Ce que je propose ici, ce n’est évidemment pas une assurance sur la vie pour plus d’un siècle ; c’est seulement mais c’est déjà beaucoup une réduction massive des risques.

 

Dans la Lyon Heart Study (Etude de Lyon), que le Docteur Michel de Lorgeril  a dirigée dans les années 90, ils ont obtenu une diminution de 70 % du risque, grâce à la diète méditerranéenne.

 

On a parlé de miracle dans les médias. Mais aujourd’hui, nous savons qu’il est possible de faire beaucoup mieux et cela pour deux raisons principales :

  • La première, c’est que nous avons beaucoup appris au cours des quinze dernières années en matière de nutrition préventive. Nous et bien d’autres chercheurs dans le monde ne sommes pas restés inactifs ;

 

  • La deuxième raison est que nous savons maintenant que l’approche nutritionnelle de la prévention doit s’intégrer dans une modification plus générale du mode de vie. Dans l’Etude de Lyon, nous n’avions testé que la diète méditerranéenne.

 

  • Mais si on additionne les effets cumulés des modifications nutritionnelles,
  • d’une amélioration de l’activité physique,
  • de la gestion du stress,
  • de l’arrêt du tabac,
  • de la diminution des pollutions atmosphériques et alimentaires, on peut effectivement s’approcher du risque zéro.

 

Attention aux excès lors des repas :

Des chercheurs ont publié dans la revue spécialisée Consumer Reports leurs travaux expliquant d’abord qu’à l’occasion des repas de fin d’année, la facture calorique peut facilement dépasser les 5000 Kcal, soit l’équivalent de 8 repas équilibrés pour une femme sédentaire âgée de 18 à 40 ans.

 

En étudiant les données médicales de 2000 patients, les scientifiques ont découvert qu’un seul « gros » repas de fête pouvait suffire à multiplier par 4 les risques de subir une crise cardiaque le jour même.

 

Rappelons qu’en France, chaque année, 120 000 infarctus du myocarde sont enregistrés : 10 % des victimes décèdent dans l’heure qui suit. Cette étude américaine révèle que le moment et la fréquence des repas ont une influence sur la perte ou la prise de poids.

 

Petit déjeuner comme un roi, déjeuner comme un prince et dîner comme un pauvre”.

 

C’est en ces termes qu’Hana Kahleova, chercheuse à l’École de santé publique de l’Université de Loma Linda (Etats-Unis)
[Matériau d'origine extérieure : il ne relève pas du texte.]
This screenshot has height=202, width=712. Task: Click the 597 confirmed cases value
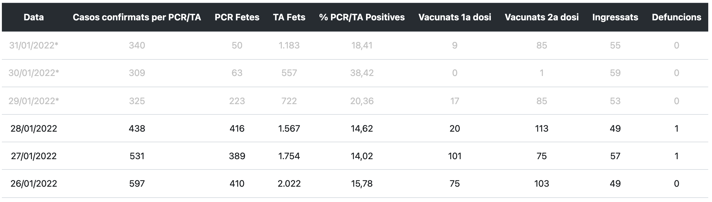pyautogui.click(x=137, y=184)
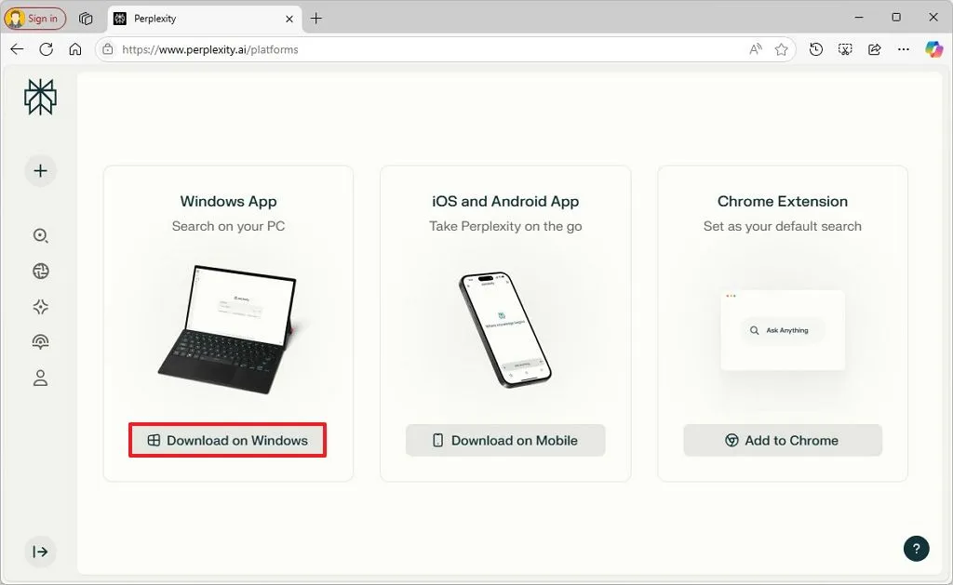Screen dimensions: 953x585
Task: Open the browser settings three-dot menu
Action: [904, 49]
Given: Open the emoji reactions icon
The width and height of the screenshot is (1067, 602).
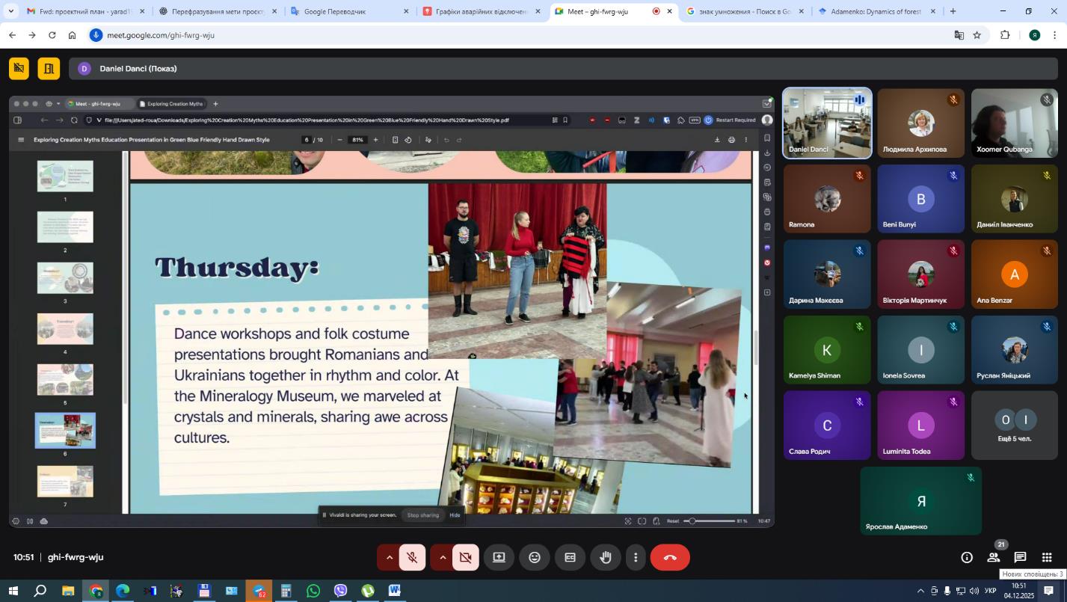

Cela résume l’étude qu’elle a dirigée sur les liens entre fréquence des repas et Indice de Masse Corporelle (IMC).

 

Pour en arriver à cette conclusion, des données concernant le nombre de repas quotidien, la durée du sommeil ou encore le moment du repas principal ont été récoltées auprès de 50 660 participants à l’Adventist Health Study-2.

 

L’étude, publiée dans le Journal of Nutrition, met en avant quatre habitudes entraînant une baisse de l’IMC : prendre un petit-déjeuner, manger un ou deux repas par jour.

 

Avoir de longues nuits de sommeil (et donc jeûner plus longtemps) et faire du petit-déjeuner ou du déjeuner le repas le plus important de la journée.

 

Les recherches démontrent également que le fait de manger plus de trois repas par jour est lié à une augmentation de l’IMC.

 

Ces conclusions vont dans le sens des recommandations du Programme national nutrition santé (PNNS), selon lesquelles le petit-déjeuner est un repas essentiel.

 

« Consommer un petit-déjeuner semble augmenter la satiété, réduire l’apport énergétique total,

améliorer la qualité globale de l’alimentation,

réduire le taux de lipides sanguins et

améliorer la sensibilité à l’insuline ainsi que la tolérance au glucose.

 

D’autre part, manger le soir a généralement l’effet inverse, ce qui affecte de façon négative le poids corporel », conclut Hana Kahleova.

Bibliographie:

« Le nouveau régime méditérranéen: Pour protéger sa santé et la planète » Docteur Michel de Lorgeril 

 

L’alimentation ou la troisième médecine”de Jean Seignalet et Pr Henri Joyeux

“Et  si je mettais mes intestins au repos?” de Thomas UHL (Auteur), Christophe ANDRÉ (Préface)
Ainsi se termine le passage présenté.